§ **WORK INSTRUCTIONS**
Word for word, set down every record that appears below.
╔══
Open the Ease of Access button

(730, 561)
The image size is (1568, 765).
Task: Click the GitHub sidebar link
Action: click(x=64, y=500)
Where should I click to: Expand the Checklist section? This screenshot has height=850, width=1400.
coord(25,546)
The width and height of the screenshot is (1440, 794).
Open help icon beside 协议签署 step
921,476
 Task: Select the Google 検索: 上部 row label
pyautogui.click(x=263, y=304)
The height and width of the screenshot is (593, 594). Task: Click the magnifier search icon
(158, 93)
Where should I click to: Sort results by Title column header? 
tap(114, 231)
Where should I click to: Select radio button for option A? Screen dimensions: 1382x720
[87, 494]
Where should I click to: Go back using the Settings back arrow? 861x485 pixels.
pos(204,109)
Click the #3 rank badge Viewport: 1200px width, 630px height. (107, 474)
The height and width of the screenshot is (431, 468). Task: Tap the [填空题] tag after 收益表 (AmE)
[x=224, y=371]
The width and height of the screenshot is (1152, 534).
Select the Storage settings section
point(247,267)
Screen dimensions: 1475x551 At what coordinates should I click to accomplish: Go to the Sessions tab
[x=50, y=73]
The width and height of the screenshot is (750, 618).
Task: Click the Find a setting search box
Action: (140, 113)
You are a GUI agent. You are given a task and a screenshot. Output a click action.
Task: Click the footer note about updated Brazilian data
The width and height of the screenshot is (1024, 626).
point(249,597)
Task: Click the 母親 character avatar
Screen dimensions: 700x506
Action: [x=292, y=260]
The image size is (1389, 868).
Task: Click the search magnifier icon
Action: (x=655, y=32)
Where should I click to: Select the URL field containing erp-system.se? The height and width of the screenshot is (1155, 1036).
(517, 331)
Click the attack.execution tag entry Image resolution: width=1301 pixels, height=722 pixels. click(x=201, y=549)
╚══
§ **REPLY TO THE EXERCISE**
Open the Ease of Access button

(730, 561)
The image size is (1568, 765).
Task: Click the GitHub sidebar link
Action: click(x=64, y=500)
Where should I click to: Expand the Checklist section? This screenshot has height=850, width=1400.
coord(25,546)
The width and height of the screenshot is (1440, 794).
Open help icon beside 协议签署 step
921,476
 Task: Select the Google 検索: 上部 row label
pyautogui.click(x=263, y=304)
The height and width of the screenshot is (593, 594). Task: Click the magnifier search icon
(158, 93)
Where should I click to: Sort results by Title column header? 
tap(114, 231)
Where should I click to: Select radio button for option A? Screen dimensions: 1382x720
[87, 494]
Where should I click to: Go back using the Settings back arrow? 861x485 pixels.
pos(204,109)
Click the #3 rank badge Viewport: 1200px width, 630px height. (107, 474)
The height and width of the screenshot is (431, 468). Task: Tap the [填空题] tag after 收益表 (AmE)
[x=224, y=371]
The width and height of the screenshot is (1152, 534).
Select the Storage settings section
point(247,267)
Screen dimensions: 1475x551 At what coordinates should I click to accomplish: Go to the Sessions tab
[x=50, y=73]
The width and height of the screenshot is (750, 618).
Task: Click the Find a setting search box
Action: (140, 113)
You are a GUI agent. You are given a task and a screenshot. Output a click action.
Task: Click the footer note about updated Brazilian data
The width and height of the screenshot is (1024, 626).
point(249,597)
Task: Click the 母親 character avatar
Screen dimensions: 700x506
Action: [x=292, y=260]
The image size is (1389, 868).
Task: Click the search magnifier icon
Action: (x=655, y=32)
Where should I click to: Select the URL field containing erp-system.se? The height and width of the screenshot is (1155, 1036).
(517, 331)
Click the attack.execution tag entry Image resolution: width=1301 pixels, height=722 pixels. click(x=201, y=549)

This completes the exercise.